PROVIDED RECORDS —
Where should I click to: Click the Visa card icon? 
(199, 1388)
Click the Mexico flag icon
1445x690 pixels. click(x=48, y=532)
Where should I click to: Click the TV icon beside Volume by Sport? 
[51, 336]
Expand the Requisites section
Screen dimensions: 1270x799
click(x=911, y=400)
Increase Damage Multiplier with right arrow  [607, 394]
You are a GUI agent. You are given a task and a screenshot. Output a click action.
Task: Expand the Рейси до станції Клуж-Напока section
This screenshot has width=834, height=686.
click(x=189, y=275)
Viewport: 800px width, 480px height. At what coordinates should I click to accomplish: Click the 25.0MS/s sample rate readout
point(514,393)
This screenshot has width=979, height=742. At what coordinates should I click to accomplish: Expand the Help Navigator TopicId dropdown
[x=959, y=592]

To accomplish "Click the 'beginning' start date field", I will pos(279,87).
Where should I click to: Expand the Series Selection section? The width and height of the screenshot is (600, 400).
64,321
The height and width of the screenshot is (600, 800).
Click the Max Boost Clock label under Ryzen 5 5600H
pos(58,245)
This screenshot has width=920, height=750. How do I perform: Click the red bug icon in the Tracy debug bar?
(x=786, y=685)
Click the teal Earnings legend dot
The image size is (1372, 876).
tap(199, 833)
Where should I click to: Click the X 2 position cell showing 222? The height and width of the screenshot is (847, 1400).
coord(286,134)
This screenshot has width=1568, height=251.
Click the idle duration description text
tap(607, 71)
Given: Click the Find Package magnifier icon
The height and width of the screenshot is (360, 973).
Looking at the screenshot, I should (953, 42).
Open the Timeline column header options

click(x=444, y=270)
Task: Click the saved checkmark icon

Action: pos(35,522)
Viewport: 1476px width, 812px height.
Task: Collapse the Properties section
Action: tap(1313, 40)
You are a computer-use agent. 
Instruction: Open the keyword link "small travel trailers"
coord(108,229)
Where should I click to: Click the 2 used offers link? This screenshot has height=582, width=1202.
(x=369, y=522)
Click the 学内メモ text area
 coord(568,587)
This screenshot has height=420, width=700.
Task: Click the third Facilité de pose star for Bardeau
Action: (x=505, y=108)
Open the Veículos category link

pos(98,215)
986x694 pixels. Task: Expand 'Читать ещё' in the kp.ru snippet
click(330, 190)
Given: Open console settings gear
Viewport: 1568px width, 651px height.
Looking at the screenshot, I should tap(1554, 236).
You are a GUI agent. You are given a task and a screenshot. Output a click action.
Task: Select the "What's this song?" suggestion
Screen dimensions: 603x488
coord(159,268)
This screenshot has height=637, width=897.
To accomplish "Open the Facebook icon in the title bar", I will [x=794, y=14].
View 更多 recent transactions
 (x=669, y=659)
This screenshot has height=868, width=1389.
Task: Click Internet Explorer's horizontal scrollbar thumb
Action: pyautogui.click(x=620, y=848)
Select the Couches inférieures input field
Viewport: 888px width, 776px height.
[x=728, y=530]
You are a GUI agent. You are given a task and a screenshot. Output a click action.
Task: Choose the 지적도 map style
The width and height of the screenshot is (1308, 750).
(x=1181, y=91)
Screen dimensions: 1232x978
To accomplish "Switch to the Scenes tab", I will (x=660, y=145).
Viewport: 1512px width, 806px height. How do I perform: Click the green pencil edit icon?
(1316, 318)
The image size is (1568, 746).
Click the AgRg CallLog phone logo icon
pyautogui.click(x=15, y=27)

TASK PROMPT — Determine how many lines of the entries hold "will", and reply with that number only.

ANSWER SPACE — 3